_TÂCHE COURTE_
Citez tel quel le passage de l'extrait sur la poésie d'Aragon, en commençant par « En 1941, au » et en poursuivant jusqu'à « d’un personnage légendaire. ».

_TEXTE PRÉSENTÉ_
┄┄┄┄┄┄

Dans Les Yeux d’Elsa, la poésie d’Aragon, comme celle de Virgile, comporte une double dimension, personnelle et nationale. L’ingéniosité du poète français est, dans le sillage de Virgile qui a loué le père de toute la nation romaine et non Auguste lui-même, d’avoir, non pas chanté la France et les résistants, mais la femme aimée. Aragon parle de la France avec la voix de l’amoureux, réunissant la grandeur du patriote et la force du chanteur, qu’il fait vibrer pour la seconde fois, après l’écriture du Crève-Cœur, dans un cadre national, à l’instar de Virgile qui chantait le passé héroïque de Rome par l’intermédiaire de la figure d’Énée.

En 1941, au moment de l’écriture des Yeux d’Elsa, contrairement à Virgile qui rédige pour la première fois une poésie épique10, Aragon s’est déjà essayé à une œuvre poétique historique et politique, mais extra nationale, en rédigeant Persécuteur Persécuté, puis Hourra l’Oural, louanges de la révolution d’octobre et de l’Union soviétique. Cependant, dans les Yeux d’Elsa, sans doute en raison de son échec à insérer dans sa poésie des événements contemporains, il ne prend pas seulement la résistance à la seconde guerre mondiale comme sujet de sa poésie, mais, influencé par V.V. Maïakovski11, dont l’œuvre alliait réflexions sur la poésie et invitation à la résistance, il dissimule alors une poésie de résistance dans la célébration d’Elsa, comme Virgile louait Rome, en narrant les aventures d’un personnage légendaire.

Une « poésie de circonstance » (Les poissons noirs ou de la réalité en poésie 12)

Aragon appelle alors sa poésie « poésie de circonstance13 », en tant qu’elle s’inscrit dans un contexte historique déterminé, celui des malheurs et des persécutions qui frappent la France en 1940. De plus, les conditions historiques sont telles, selon lui, qu’elles permettent à cette poésie d’être qualifiée aussi d’épique, même si, comme il le souligne, épopée et poésie de circonstance sont des termes quasi antithétiques dans l’esprit de nombre d’écrivains ou de lecteurs14. L’épopée est un genre noble, tandis que la poésie dite de circonstance est souvent considérée comme une poésie inférieure, comme si l’inscription dans la temporalité15 interdisait à une telle œuvre toute accession à la postérité et à la grandeur que le temps peut seul reconnaître. Cependant, parce que ce sont précisément les circonstances qui font que la poésie est épique, cela signifie bien pour Aragon que « l’épopée est toujours poésie de circonstance16 ».

┄┄┄┄┄┄

_DONNÉES FOURNIES_
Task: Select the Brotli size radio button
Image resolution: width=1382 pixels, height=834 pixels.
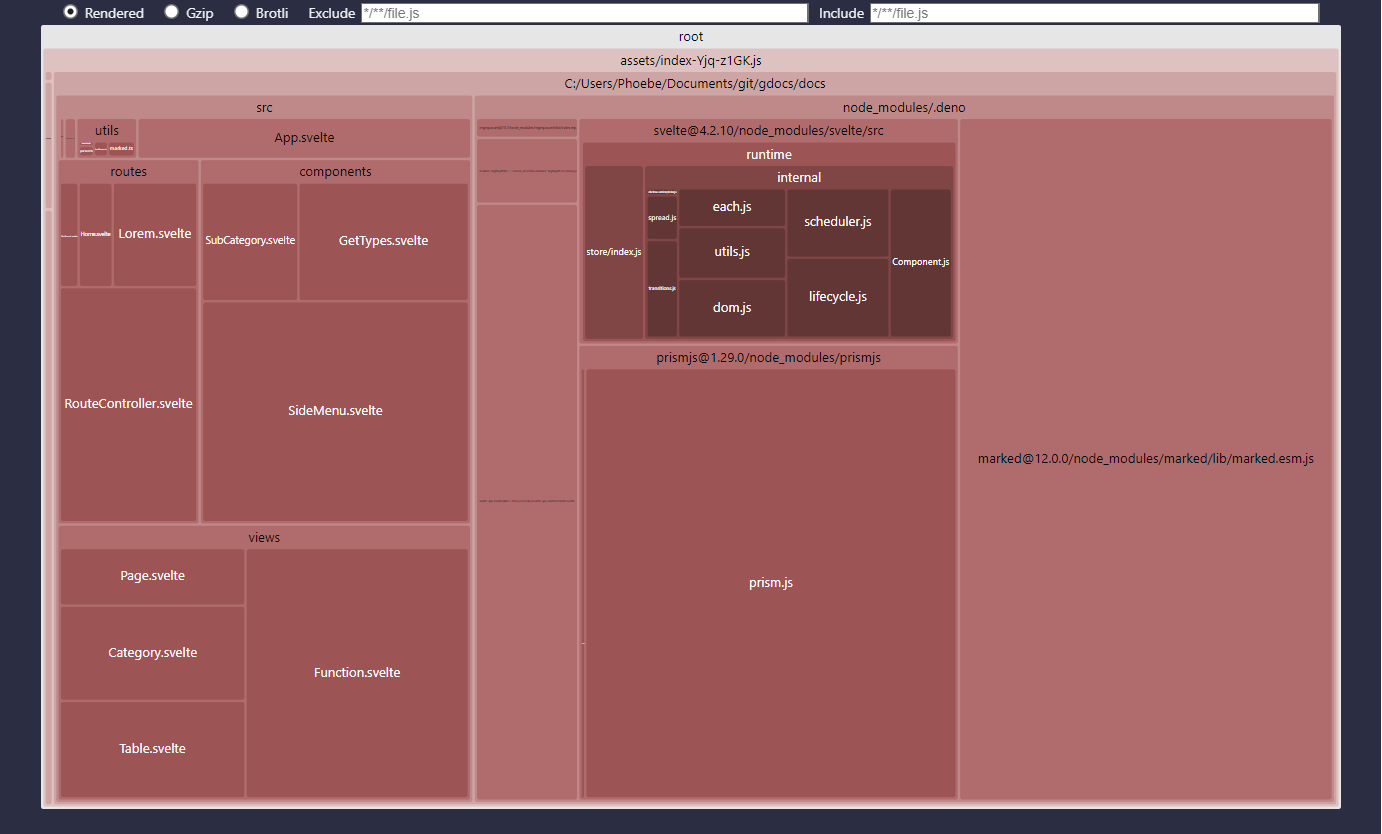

┄┄┄┄┄┄

_RÉPONSE COMPLÈTE_
En 1941, au moment de l’écriture des Yeux d’Elsa, contrairement à Virgile qui rédige pour la première fois une poésie épique10, Aragon s’est déjà essayé à une œuvre poétique historique et politique, mais extra nationale, en rédigeant Persécuteur Persécuté, puis Hourra l’Oural, louanges de la révolution d’octobre et de l’Union soviétique. Cependant, dans les Yeux d’Elsa, sans doute en raison de son échec à insérer dans sa poésie des événements contemporains, il ne prend pas seulement la résistance à la seconde guerre mondiale comme sujet de sa poésie, mais, influencé par V.V. Maïakovski11, dont l’œuvre alliait réflexions sur la poésie et invitation à la résistance, il dissimule alors une poésie de résistance dans la célébration d’Elsa, comme Virgile louait Rome, en narrant les aventures d’un personnage légendaire.